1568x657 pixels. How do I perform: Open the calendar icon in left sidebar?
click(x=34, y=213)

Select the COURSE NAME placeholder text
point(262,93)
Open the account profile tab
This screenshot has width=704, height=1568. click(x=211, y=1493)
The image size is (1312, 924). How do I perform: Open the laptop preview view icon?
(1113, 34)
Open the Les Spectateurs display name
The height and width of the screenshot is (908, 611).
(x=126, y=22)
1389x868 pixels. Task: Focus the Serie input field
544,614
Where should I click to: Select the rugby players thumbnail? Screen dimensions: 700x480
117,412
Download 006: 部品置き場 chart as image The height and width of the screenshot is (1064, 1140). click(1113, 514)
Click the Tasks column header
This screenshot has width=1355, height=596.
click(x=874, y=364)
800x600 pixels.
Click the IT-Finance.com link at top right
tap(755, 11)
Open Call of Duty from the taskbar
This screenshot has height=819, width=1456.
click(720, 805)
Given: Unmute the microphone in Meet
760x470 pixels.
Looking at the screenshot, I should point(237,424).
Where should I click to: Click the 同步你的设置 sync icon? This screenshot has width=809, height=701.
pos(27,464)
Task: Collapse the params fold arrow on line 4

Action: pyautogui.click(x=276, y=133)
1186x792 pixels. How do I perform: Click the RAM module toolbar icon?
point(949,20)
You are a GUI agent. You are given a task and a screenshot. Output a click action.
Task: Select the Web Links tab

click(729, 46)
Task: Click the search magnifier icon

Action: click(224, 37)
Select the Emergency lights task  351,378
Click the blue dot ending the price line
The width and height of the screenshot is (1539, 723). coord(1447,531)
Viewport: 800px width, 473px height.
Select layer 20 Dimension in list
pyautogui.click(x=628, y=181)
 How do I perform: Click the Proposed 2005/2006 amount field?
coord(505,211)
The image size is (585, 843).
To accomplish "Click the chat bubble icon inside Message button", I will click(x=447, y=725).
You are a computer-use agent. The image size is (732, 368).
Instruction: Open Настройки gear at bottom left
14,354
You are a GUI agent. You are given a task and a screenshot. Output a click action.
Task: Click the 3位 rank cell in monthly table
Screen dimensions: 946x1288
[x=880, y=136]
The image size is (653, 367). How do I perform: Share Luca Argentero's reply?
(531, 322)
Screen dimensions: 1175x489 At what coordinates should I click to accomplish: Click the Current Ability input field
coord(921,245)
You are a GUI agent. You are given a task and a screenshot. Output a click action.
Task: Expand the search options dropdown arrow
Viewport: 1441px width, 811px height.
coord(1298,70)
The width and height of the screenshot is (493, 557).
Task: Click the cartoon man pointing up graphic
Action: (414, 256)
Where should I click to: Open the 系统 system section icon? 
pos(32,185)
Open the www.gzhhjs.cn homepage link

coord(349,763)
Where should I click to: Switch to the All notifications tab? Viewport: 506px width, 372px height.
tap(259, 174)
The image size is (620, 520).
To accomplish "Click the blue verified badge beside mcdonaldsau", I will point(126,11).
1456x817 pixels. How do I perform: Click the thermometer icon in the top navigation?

Problem statement: Give the listing again, word for word.

Result of this exercise:
1568x657 pixels. How do I perform: Open the calendar icon in left sidebar?
click(x=34, y=213)

Select the COURSE NAME placeholder text
point(262,93)
Open the account profile tab
This screenshot has width=704, height=1568. click(x=211, y=1493)
The image size is (1312, 924). How do I perform: Open the laptop preview view icon?
(1113, 34)
Open the Les Spectateurs display name
The height and width of the screenshot is (908, 611).
(x=126, y=22)
1389x868 pixels. Task: Focus the Serie input field
544,614
Where should I click to: Select the rugby players thumbnail? Screen dimensions: 700x480
117,412
Download 006: 部品置き場 chart as image The height and width of the screenshot is (1064, 1140). click(1113, 514)
Click the Tasks column header
This screenshot has width=1355, height=596.
click(x=874, y=364)
800x600 pixels.
Click the IT-Finance.com link at top right
tap(755, 11)
Open Call of Duty from the taskbar
This screenshot has height=819, width=1456.
click(720, 805)
Given: Unmute the microphone in Meet
760x470 pixels.
Looking at the screenshot, I should point(237,424).
Where should I click to: Click the 同步你的设置 sync icon? This screenshot has width=809, height=701.
pos(27,464)
Task: Collapse the params fold arrow on line 4

Action: pyautogui.click(x=276, y=133)
1186x792 pixels. How do I perform: Click the RAM module toolbar icon?
point(949,20)
You are a GUI agent. You are given a task and a screenshot. Output a click action.
Task: Select the Web Links tab

click(729, 46)
Task: Click the search magnifier icon

Action: click(224, 37)
Select the Emergency lights task  351,378
Click the blue dot ending the price line
The width and height of the screenshot is (1539, 723). coord(1447,531)
Viewport: 800px width, 473px height.
Select layer 20 Dimension in list
pyautogui.click(x=628, y=181)
 How do I perform: Click the Proposed 2005/2006 amount field?
coord(505,211)
The image size is (585, 843).
To accomplish "Click the chat bubble icon inside Message button", I will click(x=447, y=725).
You are a computer-use agent. The image size is (732, 368).
Instruction: Open Настройки gear at bottom left
14,354
You are a GUI agent. You are given a task and a screenshot. Output a click action.
Task: Click the 3位 rank cell in monthly table
Screen dimensions: 946x1288
[x=880, y=136]
The image size is (653, 367). How do I perform: Share Luca Argentero's reply?
(531, 322)
Screen dimensions: 1175x489 At what coordinates should I click to accomplish: Click the Current Ability input field
coord(921,245)
You are a GUI agent. You are given a task and a screenshot. Output a click action.
Task: Expand the search options dropdown arrow
Viewport: 1441px width, 811px height.
coord(1298,70)
The width and height of the screenshot is (493, 557).
Task: Click the cartoon man pointing up graphic
Action: (414, 256)
Where should I click to: Open the 系统 system section icon? 
pos(32,185)
Open the www.gzhhjs.cn homepage link

coord(349,763)
Where should I click to: Switch to the All notifications tab? Viewport: 506px width, 372px height.
tap(259, 174)
The image size is (620, 520).
To accomplish "Click the blue verified badge beside mcdonaldsau", I will point(126,11).
1456x817 pixels. How do I perform: Click the thermometer icon in the top navigation?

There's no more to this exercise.